*** Given information Section Begins ***
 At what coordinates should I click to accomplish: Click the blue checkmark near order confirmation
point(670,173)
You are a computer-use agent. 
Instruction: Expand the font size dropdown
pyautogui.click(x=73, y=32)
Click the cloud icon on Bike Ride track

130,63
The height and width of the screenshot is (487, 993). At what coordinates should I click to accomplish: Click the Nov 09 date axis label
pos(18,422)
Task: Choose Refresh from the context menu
*** Given information Section Ends ***
> **Aim of the exercise**
Would you set the entries down again, exactly as they were written?

> **Exercise output**
 At what coordinates should I click to accomplish: Click the blue checkmark near order confirmation
point(670,173)
You are a computer-use agent. 
Instruction: Expand the font size dropdown
pyautogui.click(x=73, y=32)
Click the cloud icon on Bike Ride track

130,63
The height and width of the screenshot is (487, 993). At what coordinates should I click to accomplish: Click the Nov 09 date axis label
pos(18,422)
Task: Choose Refresh from the context menu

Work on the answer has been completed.